Solving some of security’s biggest problems
With help from the Garage team, Merlin has created a powerful differentiator in the crowded cybersecurity marketplace. The intuitive and easily navigable cybersecurity platform is a new approach to solving some of security’s biggest problems. It provides an integrated ecosystem of tools that cross-check one another to help stop a security threat before it becomes an incident.
By converging existing security data from across an organization and viewing it through a single pane, the solution provides smarter cybersecurity analytics. Analysts can detect threats more readily, better analyze risk and compliance, prioritize vulnerabilities and dive deep into a specific aspect of security. Enhanced visibility simplifies analysts’ jobs and improves their effectiveness.

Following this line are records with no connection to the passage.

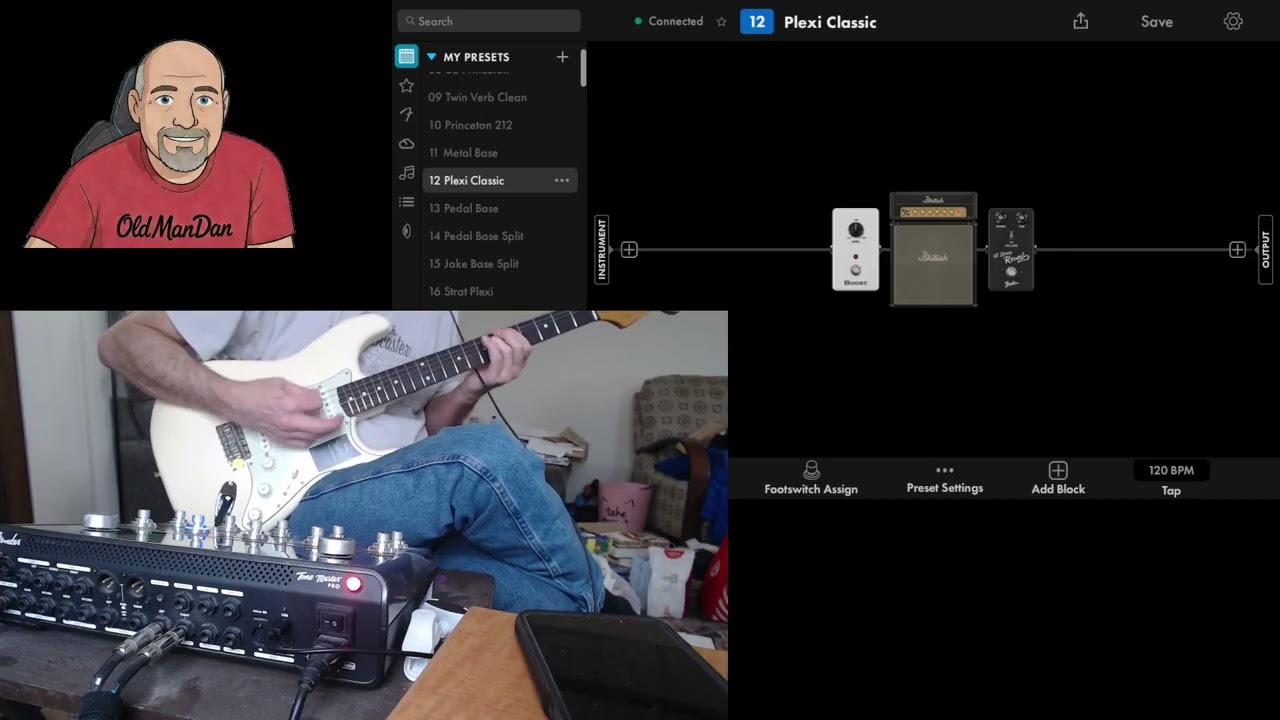Viewport: 1280px width, 720px height.
Task: Open the setlists list icon in sidebar
Action: point(406,202)
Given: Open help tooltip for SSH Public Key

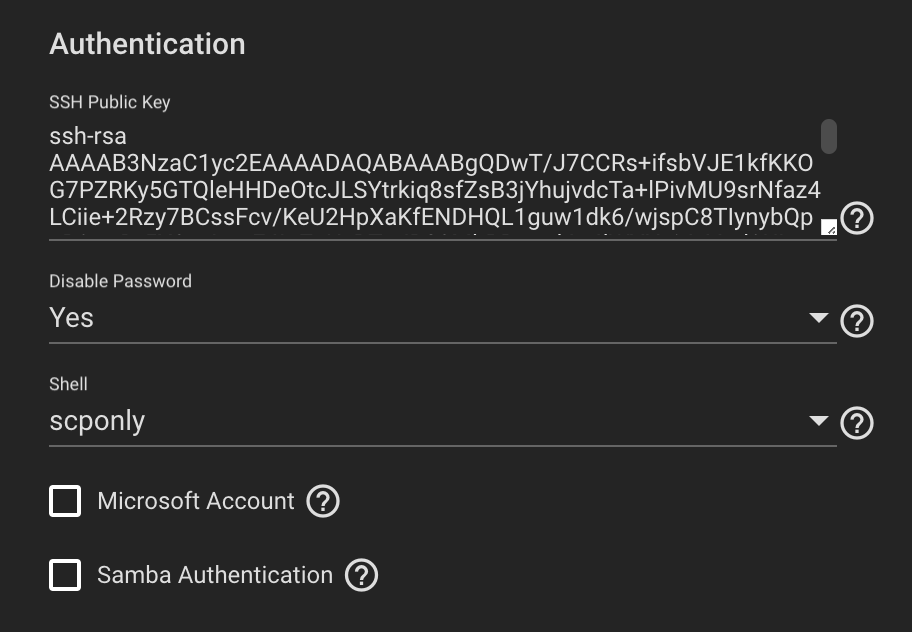Looking at the screenshot, I should [x=857, y=219].
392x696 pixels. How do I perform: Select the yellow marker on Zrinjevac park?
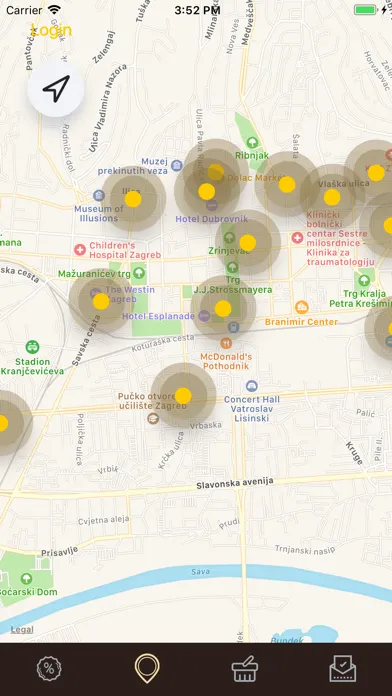pos(248,242)
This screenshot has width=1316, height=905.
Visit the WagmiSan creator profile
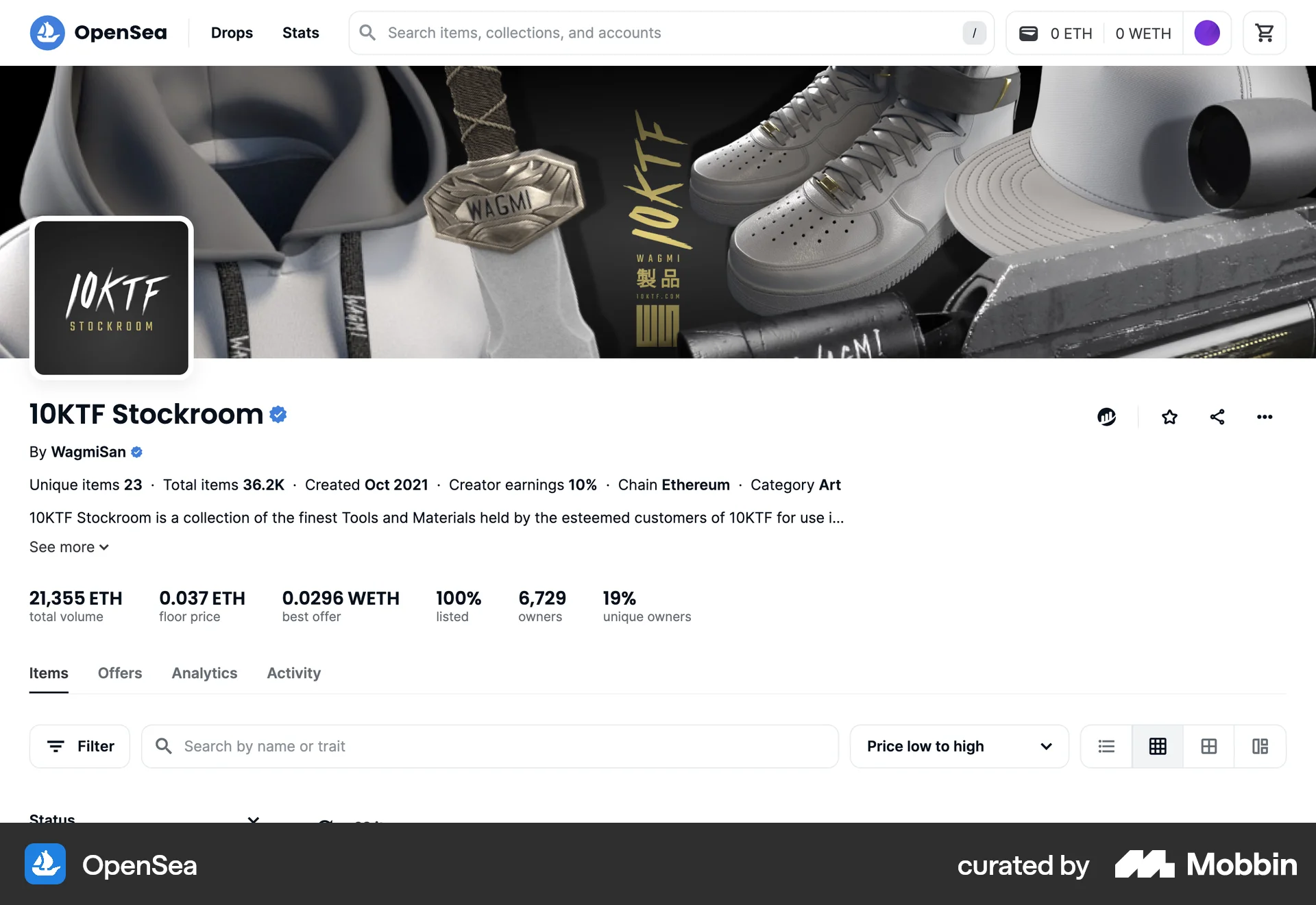[x=88, y=452]
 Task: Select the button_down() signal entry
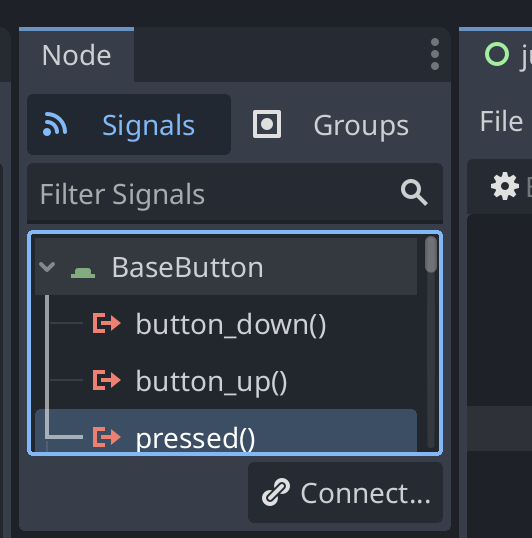click(x=226, y=324)
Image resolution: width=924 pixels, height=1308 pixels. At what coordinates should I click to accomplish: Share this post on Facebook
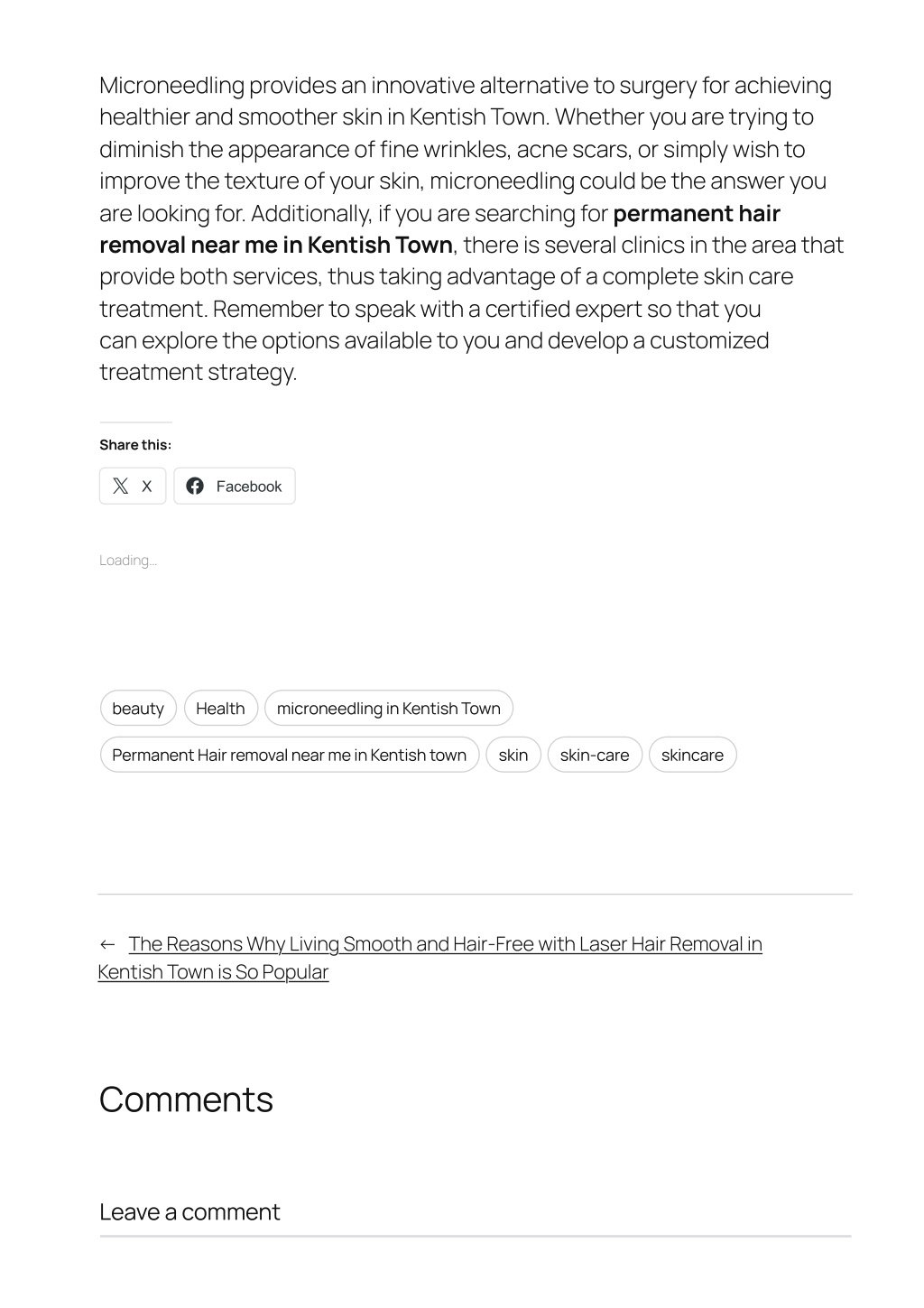(x=235, y=487)
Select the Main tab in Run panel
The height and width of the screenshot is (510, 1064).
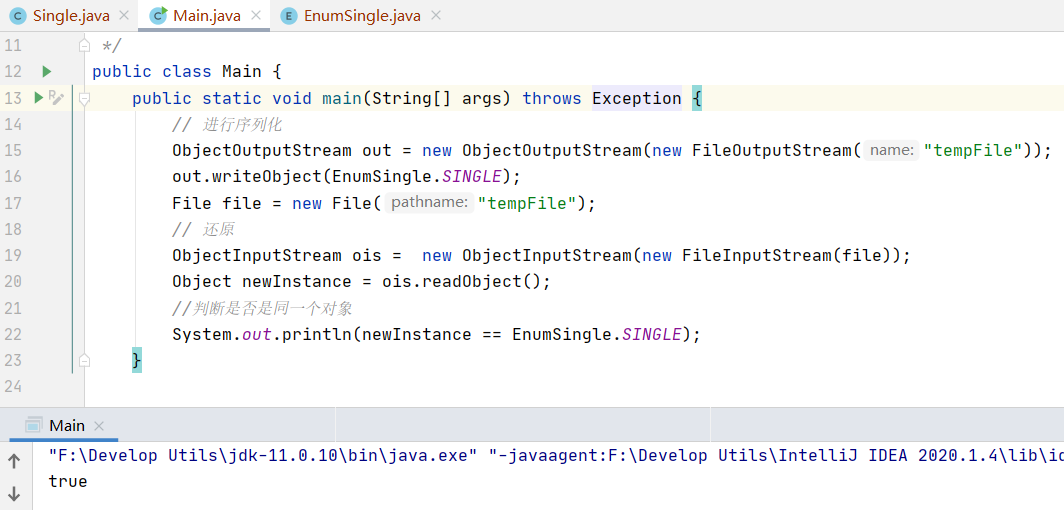tap(67, 425)
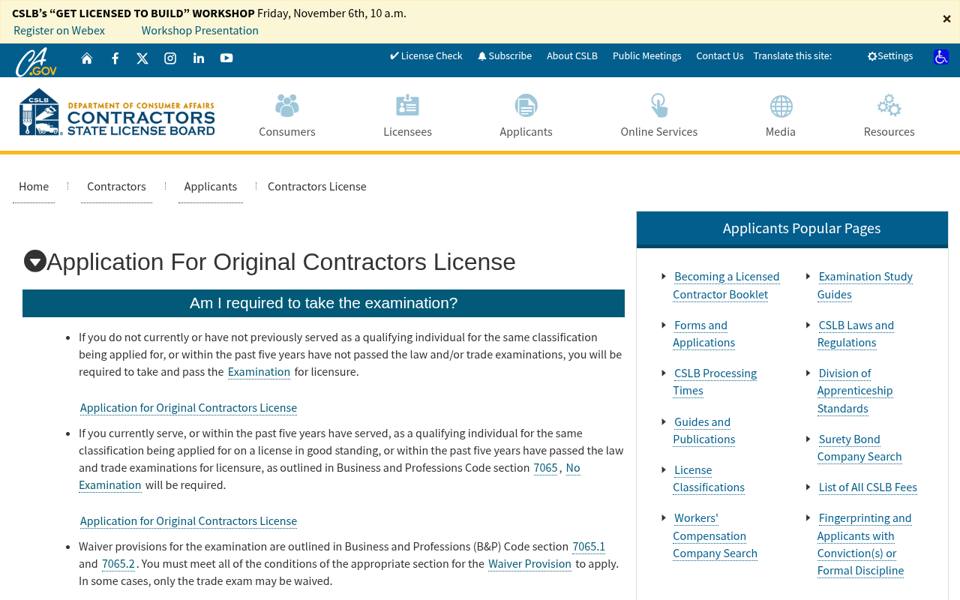Collapse the Application For Original Contractors License section
The width and height of the screenshot is (960, 600).
(x=35, y=261)
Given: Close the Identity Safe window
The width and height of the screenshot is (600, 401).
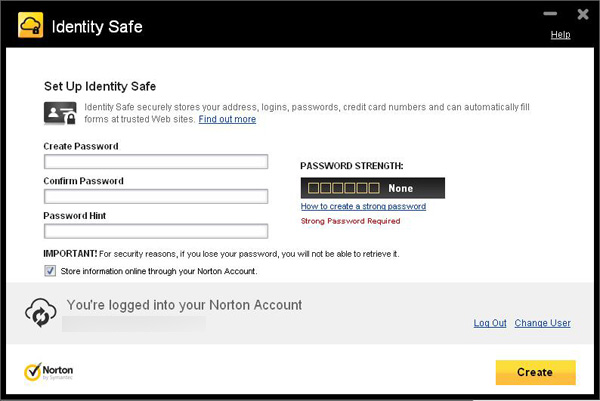Looking at the screenshot, I should point(582,14).
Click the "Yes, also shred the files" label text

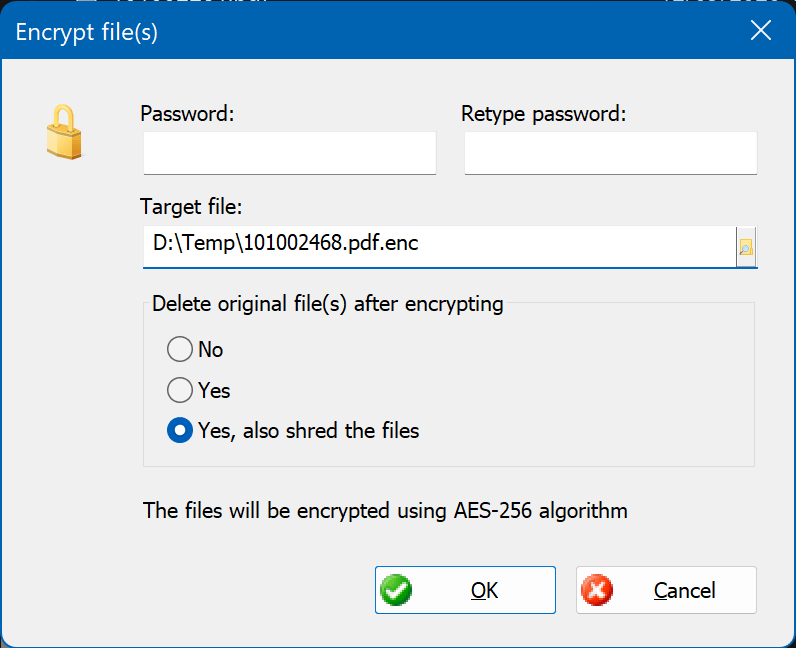click(x=308, y=431)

Merlin anticipates significantly faster implementations of security missions. For example, Luthra says, “We expect the solution to speed network access control by as much as 50 - 75 percent. Small companies could reduce the required implementation time from approximately a year to as little as three months, and large companies from 10 years to five years.”
This solution has been such an important differentiator for Merlin that it has been the catalyst for a new strategic direction. The company has established an Emerging Technologies division, which acts as an integrator for new and existing technologies and has made multiple investments trying to grow this part of the business. The company expects this new division to expand substantially and be highly lucrative. In closing, Luthra says, “The Garage was instrumental in having us dream big and achieve big, especially with this first-of-a-kind technology and a do-it-right-the-first-time approach.”
Merlin provides cybersecurity solutions that protect government and commercial organizations. Offerings include governance and risk-management protections for endpoints, networks and infrastructures. Headquartered in Vienna, Virginia, Merlin employs roughly 150 people.